Should it take into account stylesheets @imported by other stylesheets and resources loaded via JavaScript?
Blender almost 8 years ago
Yes, it should, thanks for asking.
bevan almost 8 years ago
@bevan, would you like the script to check/link other pages or just the original webpage itself?
alex almost 8 years ago
@alex, just the original page is fine.
bevan almost 8 years ago
awarded to skram
Tags
ruby

Crowdsource coding tasks.

1 Solution

Winning solution

Here's a quick solution that executes a phantomjs[1] yslow[2] script inside a ruby one.
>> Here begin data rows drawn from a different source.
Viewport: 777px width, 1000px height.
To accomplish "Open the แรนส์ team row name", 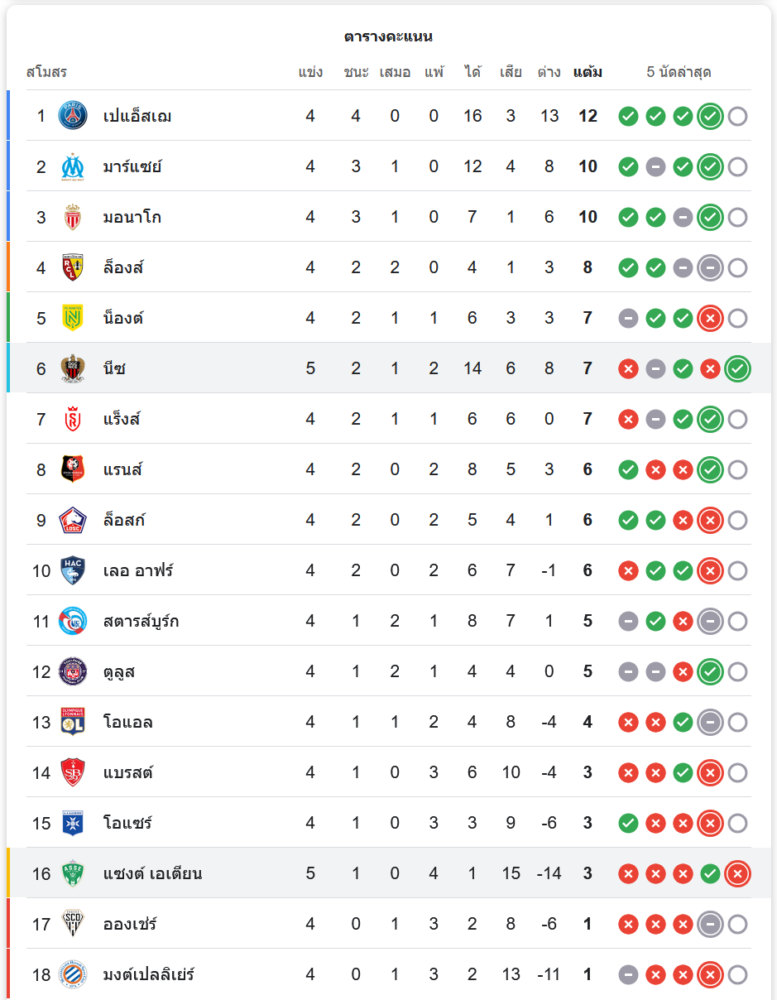I will coord(122,470).

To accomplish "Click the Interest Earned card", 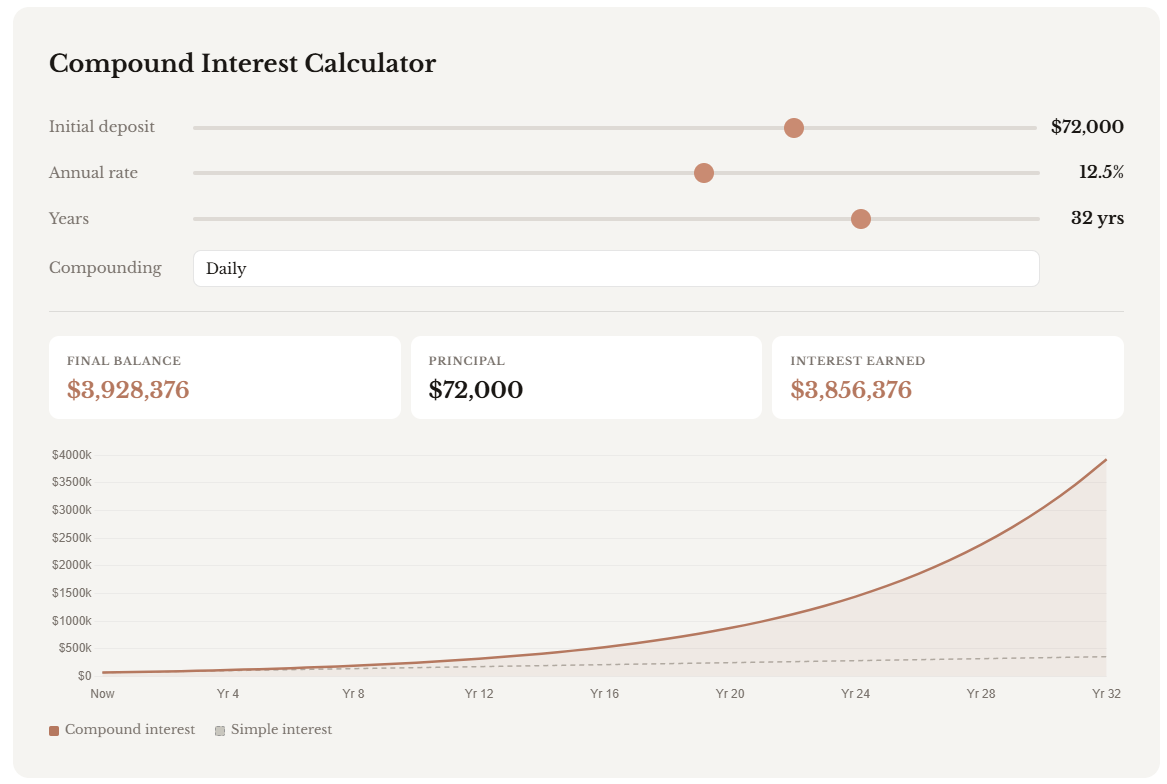I will coord(948,377).
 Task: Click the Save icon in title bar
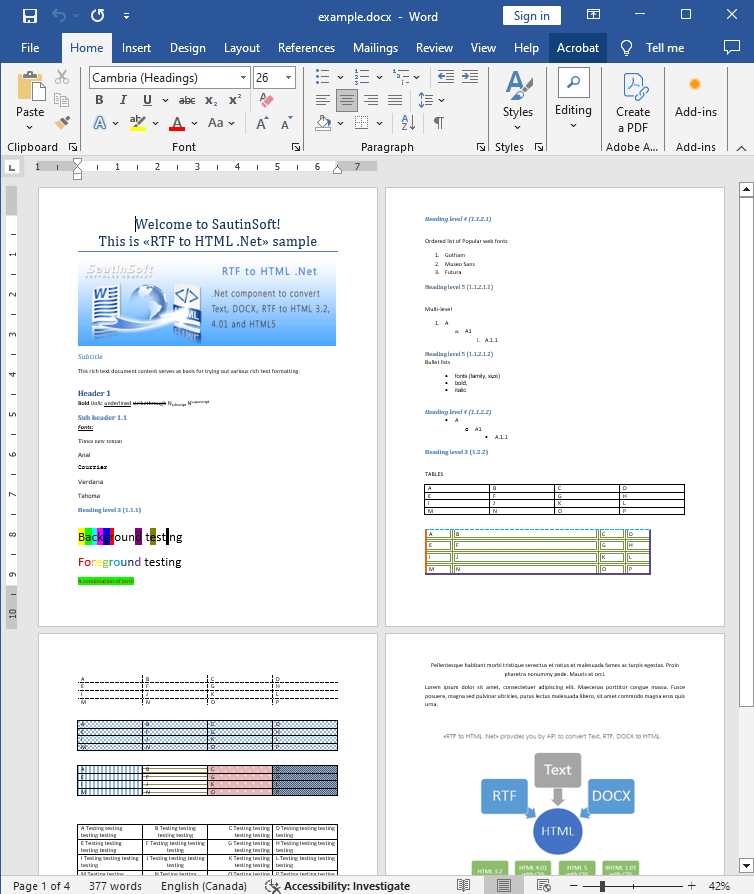(x=30, y=16)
There is a lot more information available from yslow[2] but I've included just a little more than you asked for in this solution due to time.

Example CLI input: $ ruby itemized_page_weight_of_url.rb http://mappyhealth.com

Example output:

TOTAL PAGE SIZE: 630kb

+ DOC: 15kb (over 1 requests)
  - http://mappyhealth.com/: 15kb (16256ms response time)
+ CSS: 138kb (over 6 requests)
  - http://s3.amazonaws.com/mappyhealth-public/bootstrap/css/bootstrap-spacelab0.min.css: 91kb (93993ms response time)
  - http://s3.amazonaws.com/mappyhealth-public/bootstrap/css/bootstrap-responsive0.min.css: 10kb (10709ms response time)
  - http://s3.amazonaws.com/mappyhealth-public/showLoading/showLoading.css: 0kb (284ms response time)
  - http://s3.amazonaws.com/mappyhealth-public/css-social-buttons/social-buttons.css: 32kb (33597ms response time)
  - http://s3.amazonaws.com/mappyhealth-public/custom.css: 0kb (698ms response time)
  - http://s3.amazonaws.com/mappyhealth-public/scroller.css: 2kb (2517ms response time)
+ JS: 386kb (over 12 requests)
  - http://www.google-analytics.com/ga.js: 36kb (37362ms response time)
  - http://platform.twitter.com/widgets.js: 75kb (77103ms response time)
  - http://s3.amazonaws.com/mappyhealth-public/bootstrap/js/jquery.js: 242kb (247822ms response time)
  - http://s3.amazonaws.com/mappyhealth-public/showLoading/jquery.showLoading.min.js: 4kb (4813ms response time)
  - http://s3.amazonaws.com/mappyhealth-public/custom.js: 1kb (1493ms response time)
  - http://s3.amazonaws.com/mappyhealth-public/scroller.js: 1kb (1907ms response time)
  - http://s3.amazonaws.com/mappyhealth-public/jquery.tagcloud.js: 2kb (2377ms response time)
  - http://s3.amazonaws.com/mappyhealth-public/bootstrap/js/basic/bootstrap-modal.js: 5kb (5490ms response time)
  - http://s3.amazonaws.com/mappyhealth-public/bootstrap/js/basic/bootstrap-dropdown.js: 2kb (2558ms response time)
  - http://s3.amazonaws.com/mappyhealth-public/bootstrap/js/basic/bootstrap-tooltip.js: 7kb (7374ms response time)
  - http://s3.amazonaws.com/mappyhealth-public/bootstrap/js/basic/bootstrap-collapse.js: 3kb (3912ms response time)
  - http://cdn.api.twitter.com/1/users/show.json?screen_name=MappyHealth&callback=twttr.setFollowersCount: 2kb (2070ms response time)
+ CSSIMAGE: 4kb (over 1 requests)
  - http://s3.amazonaws.com/mappyhealth-public/bootstrap/img/glyphicons-halflings.png: 4kb (4352ms response time)
+ IMAGE: 0kb (over 3 requests)
  - http://s3.amazonaws.com/mappyhealth-public/logo.gif: 0kb (732ms response time)
  - http://p.twitter.com/f.gif?_=1356369820551&id=twitter-widget-1&lang=en&screen_name=MappyHealth&show_count=false&show_screen_name=true&size=m&twttr_variant=2.0&twttr_referrer=http%3A%2F%2Fmappyhealth.com%2F&twttr_widget=1&twttr_hask=0&twttr_li=0&twttr_pid=v3%3A1356369820120830106696393: 0kb (43ms response time)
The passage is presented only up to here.